======== Text block

While hacking up a patch to demonstrate the simplicity of extending this
to the Datum sorter, I seem to have run into a fairly major issue with
this: there seems to be no attempt whatsoever to handle spilling to disk
correctly. The data spilled to disk only has the un-abbreviated values,
but nothing tries to re-abbreviate it (or disable abbreviations) when it
is read back in, and chaos ensues:

set work_mem = 64;
select v, v > lag(v) over (order by v) from (select 'B'||i as v from generate_series(1,10000) i       union all select
'a'||ifrom generate_series(1,10000) i offset 0) s order by v limit 20;
 
  v    | ?column? 
--------+----------a10000 | B10000 | fa1000  | ta1001  | ta1002  | ta1003  | tB1000  | fB1001  | tB1002  | tB1003  |
tB1004 | tB1005  | ta1004  | ta1005  | ta1006  | ta1007  | ta1008  | tB1     | fB10    | tB100   | t
 
(20 rows)

-- 
Andrew (irc:RhodiumToad)



Re: B-Tree support function number 3 (strxfrm() optimization)

From
Robert Haas
Date:
On Tue, Jan 20, 2015 at 10:54 AM, Robert Haas <robertmhaas@gmail.com> wrote:
> On Mon, Jan 19, 2015 at 9:29 PM, Peter Geoghegan <pg@heroku.com> wrote:
>> I think that the attached patch should at least fix that much. Maybe
>> the problem on the other animal is also explained by the lack of this,
>> since there could also be a MinGW-ish strxfrm_l(), I suppose.
>
> Committed that, rather blindly, since it looks like a reasonable fix.

Peter, this made bowerbird (Windows 8/Visual Studio) build, but it's
failing make check.  Ditto hamerkop (Windows 2k8/VC++) and currawong
(Windows XP Pro/MSVC++).  jacana (Windows 8/gcc) and brolga (Windows
XP Pro/cygwin) are unhappy too, although the failures are showing up
in different build stages rather than in 'make check'.  narwhal
(Windows 2k3/mingw) and frogmouth (Windows XP Pro/gcc) are happy,
though, so it's not affecting ALL of the Windows critters.  Still, I'm
leaning toward the view that we should disable this optimization
across-the-board on Windows until somebody has time to do the legwork
to figure out what it takes to make it work, and what makes it work on
some of these critters and fail on others.  We can't leave the
buildfarm red for long periods of time.

================
======== Records supplied

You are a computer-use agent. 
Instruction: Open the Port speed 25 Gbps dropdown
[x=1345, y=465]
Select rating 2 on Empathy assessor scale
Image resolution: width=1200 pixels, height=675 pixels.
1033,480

================

Set down word for word the passage of the mailing-list thread above, starting at "set work_mem = 64;" and ending at "Andrew (irc:RhodiumToad)".

Output for this task -
set work_mem = 64;
select v, v > lag(v) over (order by v) from (select 'B'||i as v from generate_series(1,10000) i       union all select
'a'||ifrom generate_series(1,10000) i offset 0) s order by v limit 20;
 
  v    | ?column? 
--------+----------a10000 | B10000 | fa1000  | ta1001  | ta1002  | ta1003  | tB1000  | fB1001  | tB1002  | tB1003  |
tB1004 | tB1005  | ta1004  | ta1005  | ta1006  | ta1007  | ta1008  | tB1     | fB10    | tB100   | t
 
(20 rows)

-- 
Andrew (irc:RhodiumToad)